(WAFF) - Updated COVID-19 guidance from the CDC has many medical professionals scratching their heads…
“It still doesn’t make any sense,” says Dr. Michael Saag, an infectious disease professor at UAB.
This week, the CDC announced that individuals who have been exposed to coronavirus do not necessarily need to get tested if they aren’t showing symptoms, a reversal of what has been advised throughout the months-long pandemic.
“It’s unlike the CDC to do things like this,” says Dr. Saag. “There’s no rationale behind it. There was no press conference associated with the release that would have given us some idea of why they’re doing this.”
One suggested reason for the change is that it would help conserve testing resources, but Dr. Saag says he thinks communities have been able to see much of their backlog clear.
“We should keep doing what we’re doing. We have the testing available in Alabama to do it the right way. We should keep doing that.”
After all, a big concern with the updated guideline is its impact on contact tracing.
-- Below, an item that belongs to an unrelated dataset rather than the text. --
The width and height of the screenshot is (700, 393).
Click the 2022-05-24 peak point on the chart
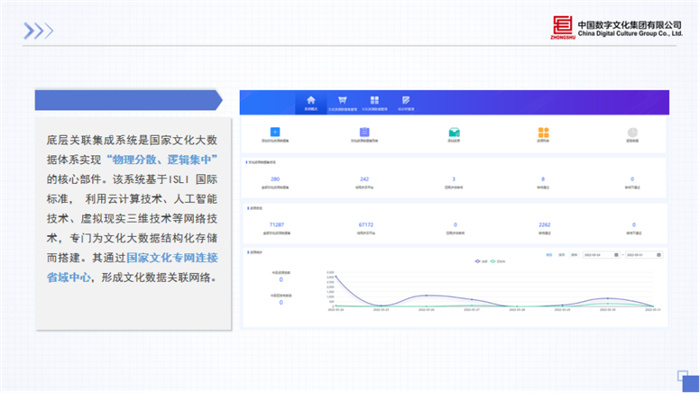pyautogui.click(x=335, y=276)
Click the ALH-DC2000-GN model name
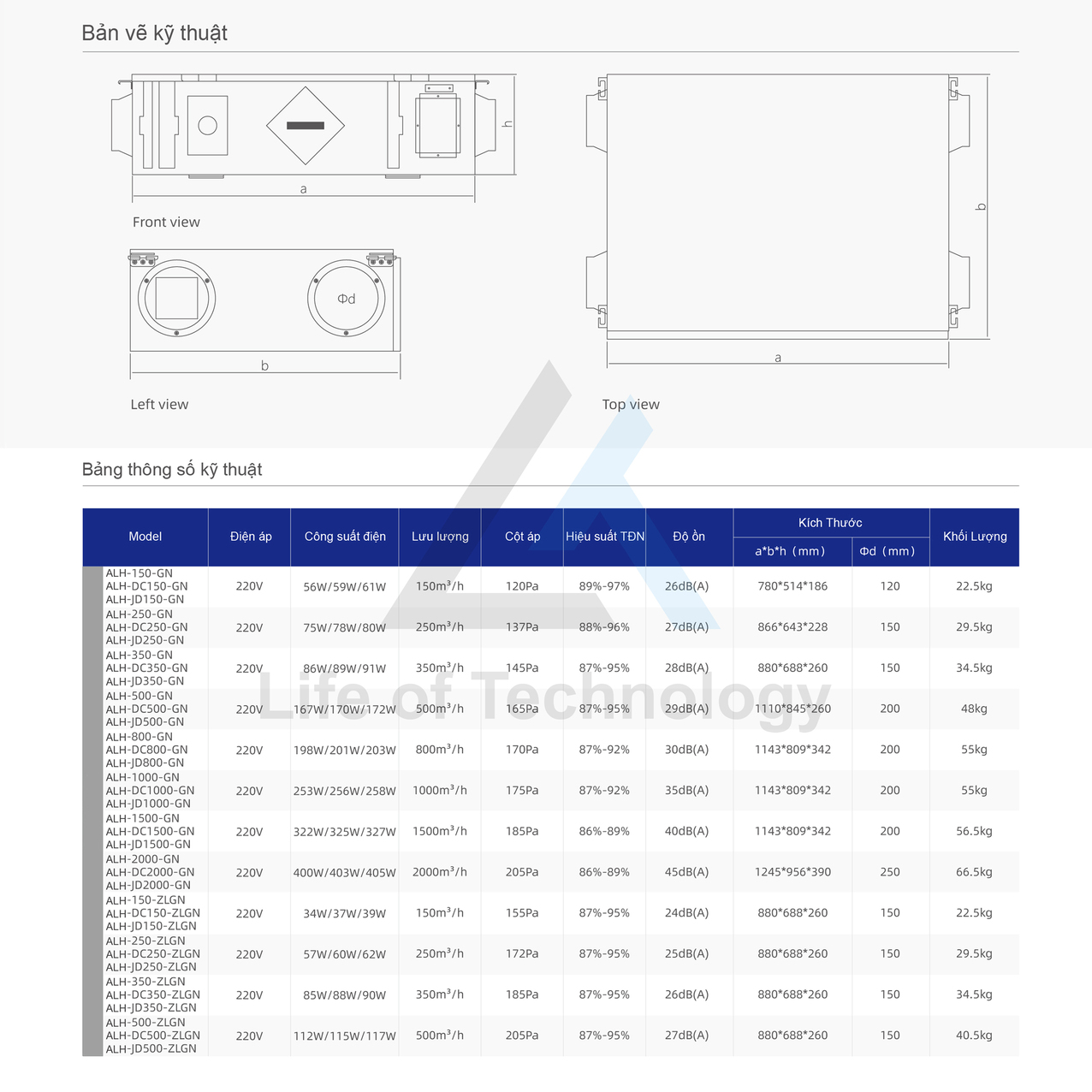 150,872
“The failure to test and just quarantine, you lose track of the epidemic immediately because you could be quarantining someone who doesn’t have the infection, but more importantly, if you quarantine someone who does, you don’t know it,” says Dr. Saag. “If you knew it, you could then find their contacts and so forth. Here, it handcuffs the people trying to track the epidemic.”
While the new guideline excludes vulnerable individuals, meaning the CDC still recommends that older adults or those with underlying conditions get tested after COVID exposure regardless of symptom status, Dr. Saag encourages everyone who’s been exposed to get tested and disregard this CDC change.
“The main thing to keep in mind… The CDC issues guidance - not directives, not requirements, not law. My advice is to ignore this particular guidance,” says Dr. Saag. “I think it’s just a misguided misstep on the part of CDC. I wouldn’t be surprised in the next couple weeks if they reverse it.”